If the principal personnel, Jakko Jakszyk, Robert Fripp, and Mel Collins do not give you a clue, then the additional appellation of "A King Crimson ProjeKt should tip off to the music within A Scarcity of Miracles. What began in 2009 as guitar improvisation sessions between Jakszyk (Level 42) and Robert Fripp (King Crimson) evolved into a larger adventure with inclusion of sax player and form King Crimson member, Mel Collins. The trio are joined by well-known bassist Tony Levin (King Crimson, Peter Gabriel and Porcupine Tree drummer Gavin Harrison.
The arrangements are dynamic and lush, the musicianship superb throughout A Scarcity of Miracles.

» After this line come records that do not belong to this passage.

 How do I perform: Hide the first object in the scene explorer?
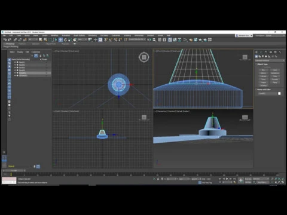(15, 62)
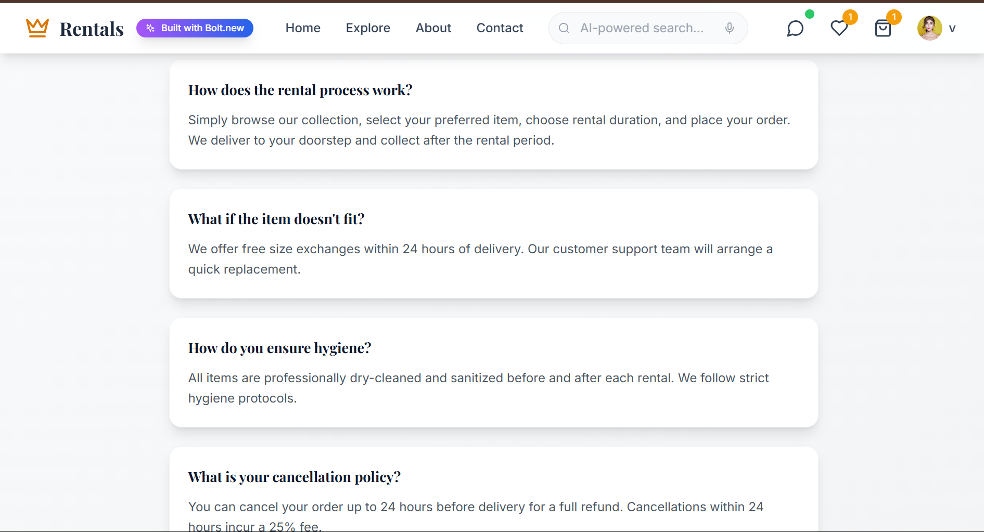The image size is (984, 532).
Task: Expand the profile dropdown arrow
Action: click(x=952, y=29)
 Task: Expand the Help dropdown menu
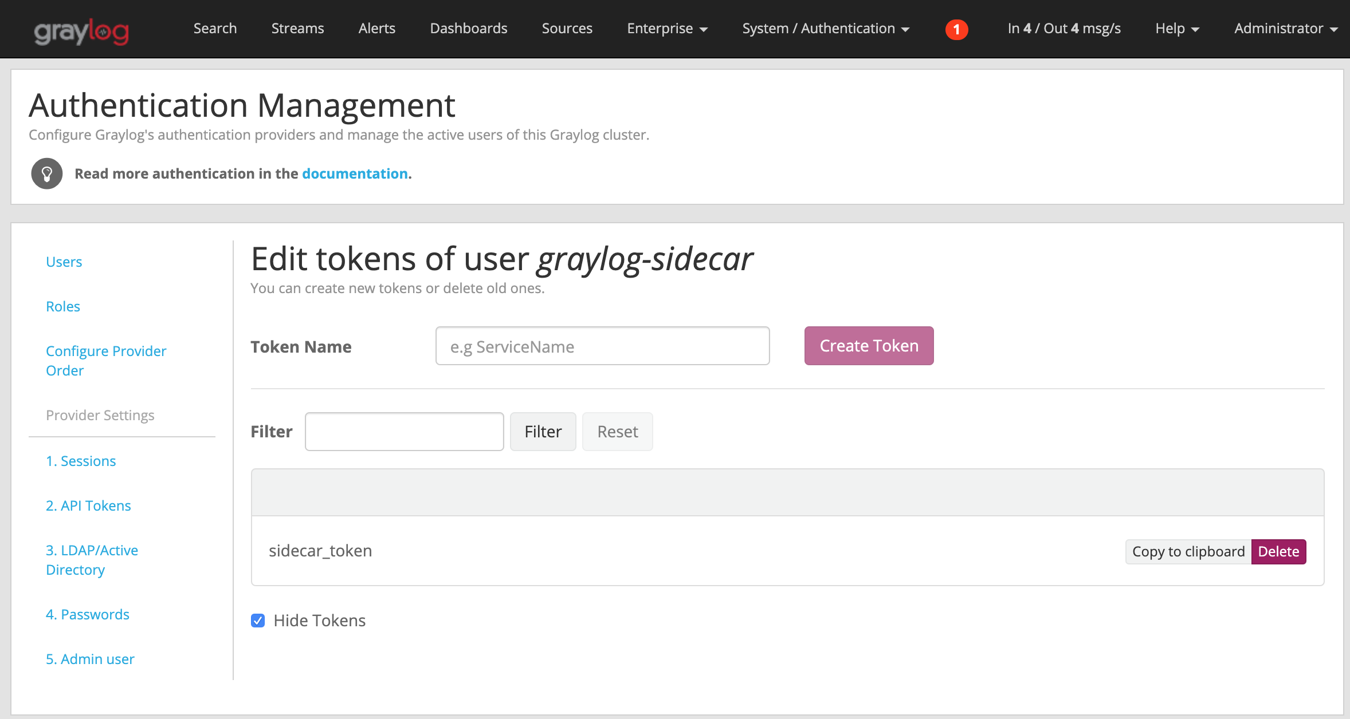coord(1177,29)
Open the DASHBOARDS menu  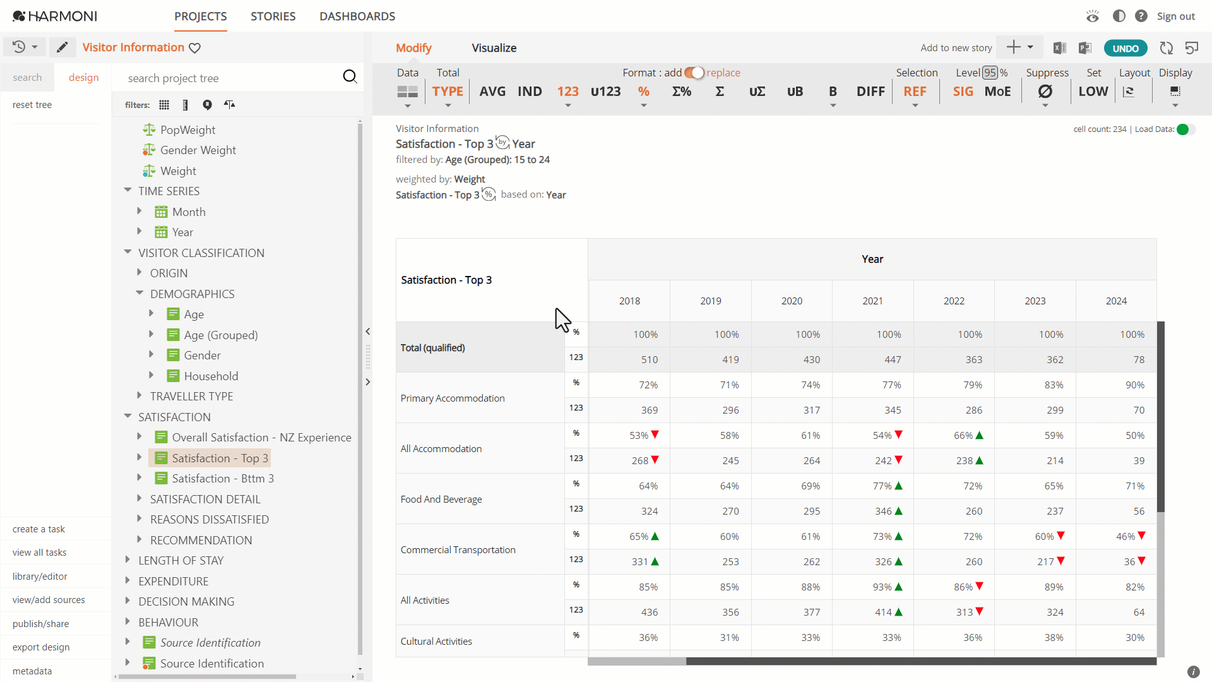pos(357,16)
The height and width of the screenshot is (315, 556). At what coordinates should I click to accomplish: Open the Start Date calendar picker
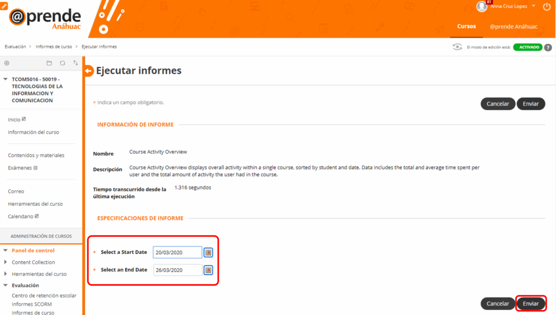point(208,252)
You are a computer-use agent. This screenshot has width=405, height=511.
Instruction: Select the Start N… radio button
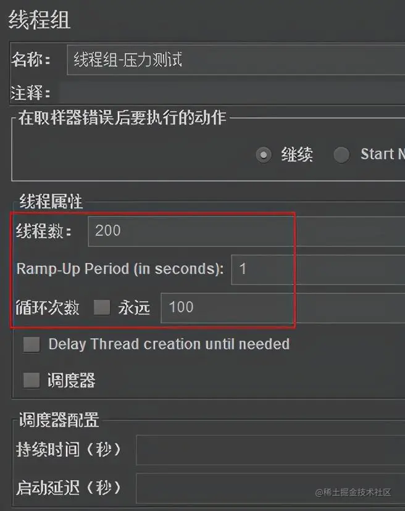(341, 155)
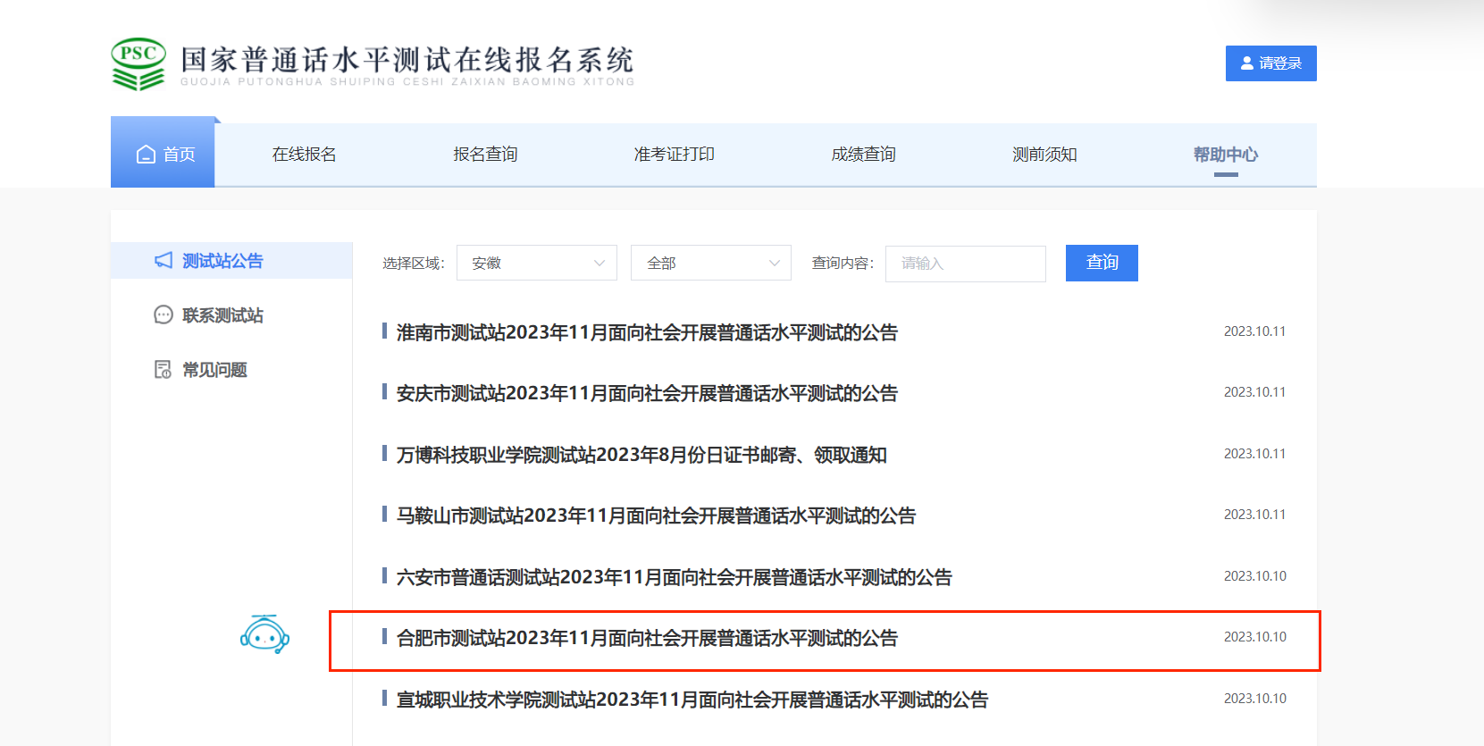
Task: Switch to 准考证打印 tab
Action: coord(674,155)
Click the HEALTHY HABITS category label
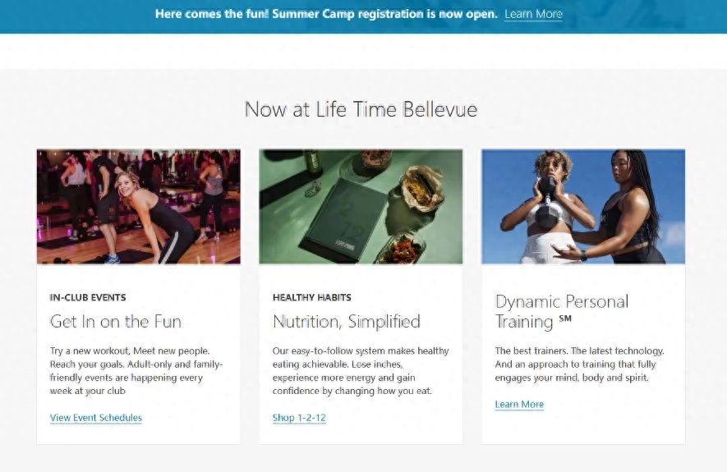Viewport: 727px width, 472px height. point(312,297)
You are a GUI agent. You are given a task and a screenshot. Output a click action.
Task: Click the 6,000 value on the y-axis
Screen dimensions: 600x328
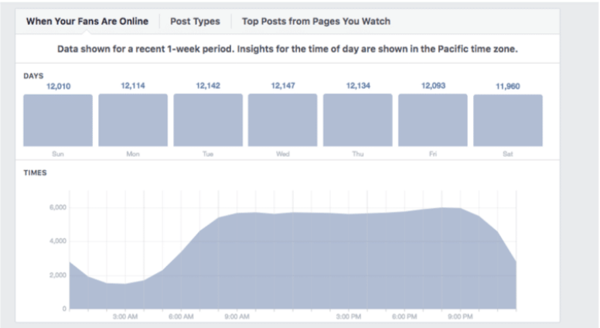tap(58, 207)

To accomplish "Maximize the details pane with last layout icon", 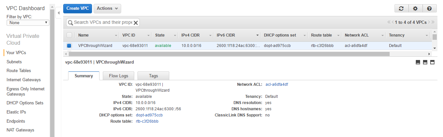I will [432, 62].
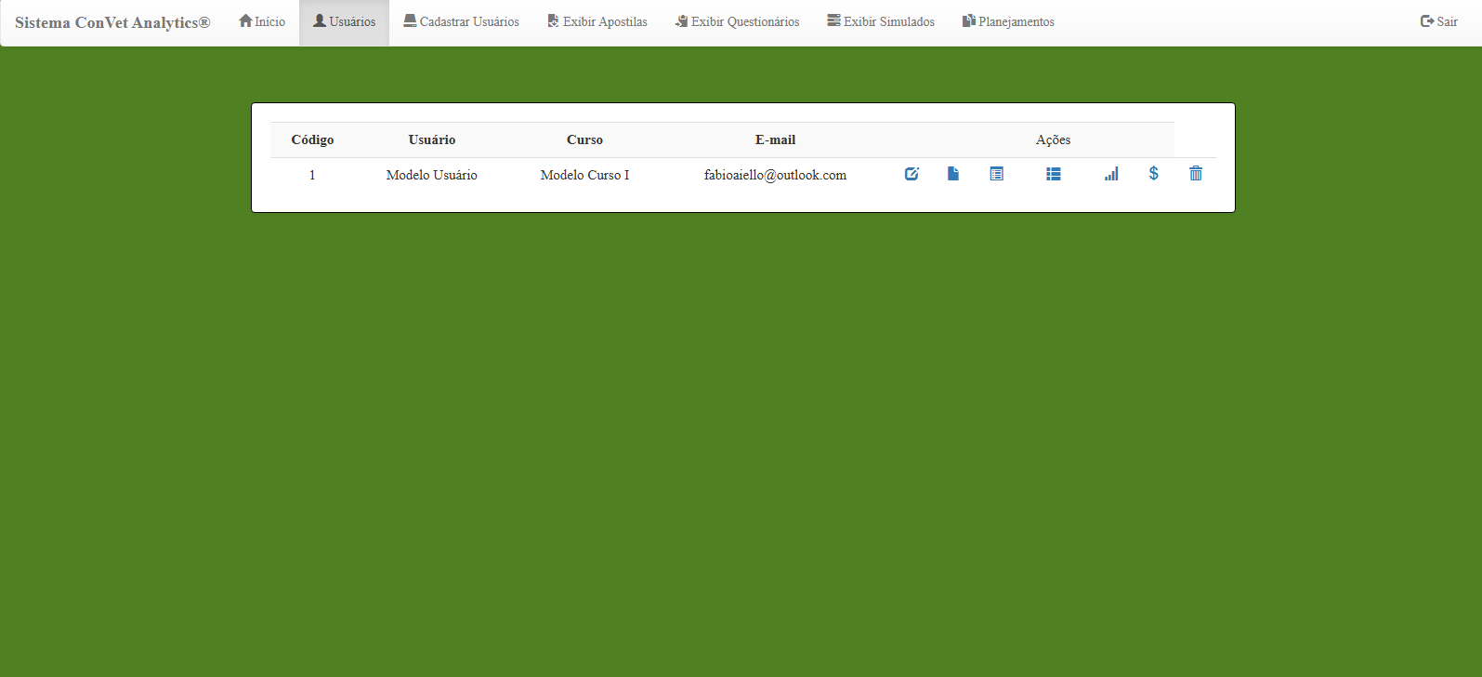Open the form list icon in Ações

click(x=996, y=174)
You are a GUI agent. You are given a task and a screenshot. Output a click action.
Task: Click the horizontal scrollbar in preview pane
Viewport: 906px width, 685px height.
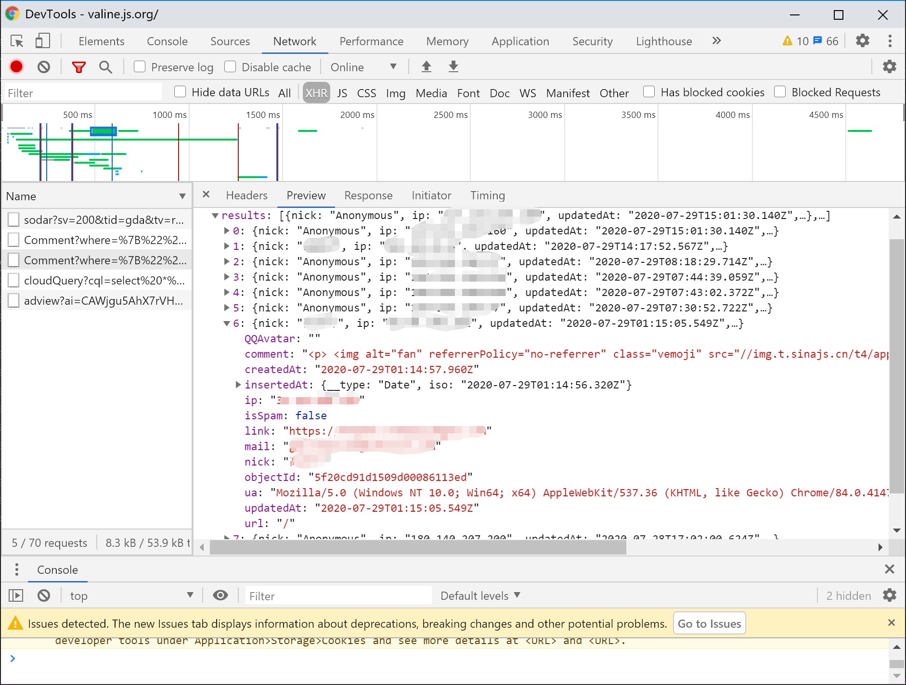click(x=418, y=547)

The first four songs, A Scarcity of Miracles, The Price We Pay, Secrets, and This House are lighter fare, an ethereal mixture progressive rock and fusion. The Other Man has more weight to it, a heavier edge. Most impressive, on this song in particular, is Harrison's drumming. The album rounds out with another ethereal number which reminds that his project began in guitar improvisation. With Collins adding signature accent and improvisation, JFC defines the substance of the this work.
Normally, that would spook many a listener, even some who cherish prog, King Crimson, and others in the same manner. But A Scarcity of Miracles has both accessibility and depth. One needs only to listen with a sense of expectation, wonder and entertainment, like the first time you dared to explore jazz-rock fusion. Between the improvisational exploration and fine musicianship, A Scarcity of Miracles is uniquely intriguing. A small note, though this could be considered "headphone" music, I would advise not playing this on some shit stereo system.
Between the improvisational exploration and fine musicianship, Jakszyk, Fripp & Collins' A Scarcity of Miracles is uniquely intriguing.